2021年9月28日 05時00分 (9月28日 10時03分更新)
白鵬と記念撮影する介護老人保健施設の利用者や職員ら=2019年8月、石川県小松市岩渕町で

白鵬と記念撮影する介護老人保健施設の利用者や職員ら=2019年8月、石川県小松市岩渕町で

 ファン「憎たらしいほど」


 大相撲の横綱白鵬(36)が引退することを受け、北陸の交流のあった人や相撲ファンらは、長年の活躍を振り返り、ねぎらった。

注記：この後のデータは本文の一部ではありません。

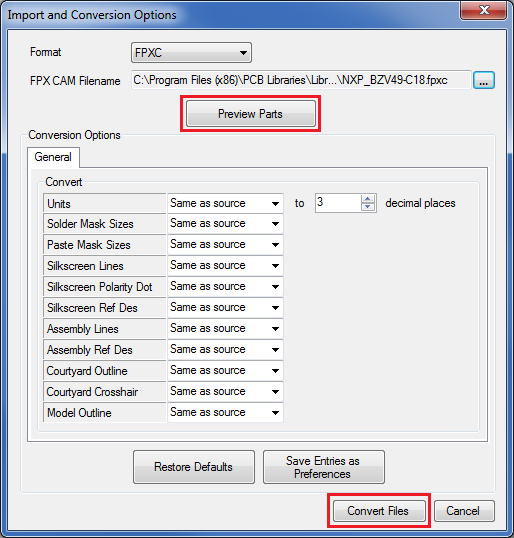
Task: Expand the Courtyard Outline dropdown
Action: click(x=225, y=370)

 二〇一八年八月の「南加賀大相撲巡業」で石川県小松市を訪れ、市民を沸かせた白鵬。翌年八月にも同市を訪れ、介護老人保健施設「グリーン・ポート小松」では利用者と交流した。宮永章一施設長(74)は当時を振り返り「これが横綱かと感じさせる風格に圧倒された。終始気さくに優しい表情で流ちょうな日本語で話されている姿が印象的だった。取組が見られなくなるのは残念だが、今後の活躍をお祈りしたい」と述べた。
 モンゴルとの交流活動などに取り組む金沢市の「石川モンゴル親善協会」の福田繁機会長は「相撲を通して話題を提供し、日本人のモンゴルへの関心を引き出してくれた」と感謝する。モンゴル出身力士の中でも飛び抜けて活躍したことも称賛し「ゆっくり休んでほしい」と語った。

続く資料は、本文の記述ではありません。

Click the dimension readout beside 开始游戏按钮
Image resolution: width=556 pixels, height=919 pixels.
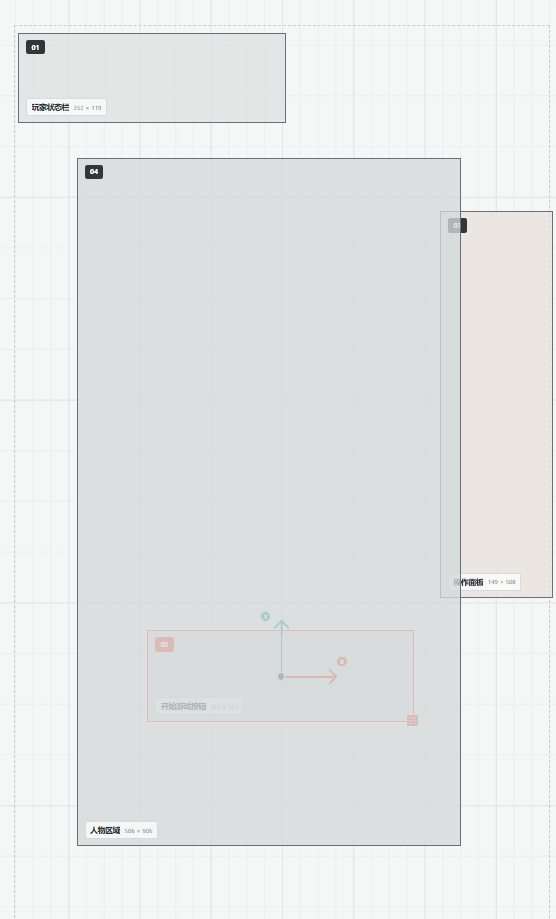224,707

 石川県白山市のタクシー運転手細川幹男さん(60)は「知らなかった、びっくり」と驚いた様子。白鵬は金沢市出身の炎鵬を角界に導いたことで知られる。「記録をたくさん塗り替えてすごいと思う。お疲れさまでした。これからは炎鵬に指導してほしい」と話した。
 普段は遠藤を応援している金沢市の田中鈴子さん(85)は「がむしゃらな勝ち方が、横綱らしくなかった。でも記録はすごいことだと思う」と振り返った。
 大相撲を三十年以上見てきた富山県南砺市の会社員城岸千秋さん(43)は「憎たらしいほど強かった。角界が揺れた八百長問題の際、一人横綱として大相撲を支えてくれた」と感謝した。歴代一位の横綱在位八十四場所に触れ「横綱を十年以上も続けられるのは体や心のケアを怠っていなかったからこそ。全体的に素晴らしい力士だった」。取組後にガッツポーズをするなどの横綱らしからぬ姿勢には「もし指導者になるのならば、自身を反面教師にして礼儀はしっかり伝えてほしい」と注文した。
 海外からの留学生支援に取り組むNPO法人国際医療留学生基金(富山県高岡市)の長井弘仁理事長(60)=同市=は、過去にモンゴルを訪れた際、白鵬の父ムンフバトさん(故人)と親睦を深めた経験がある。ムンフバトさんは白鵬の日本での活躍を大変喜んでいたといい、一人横綱として角界を支え続けた白鵬に対し「長い間、ご苦労さまでした」とねぎらった。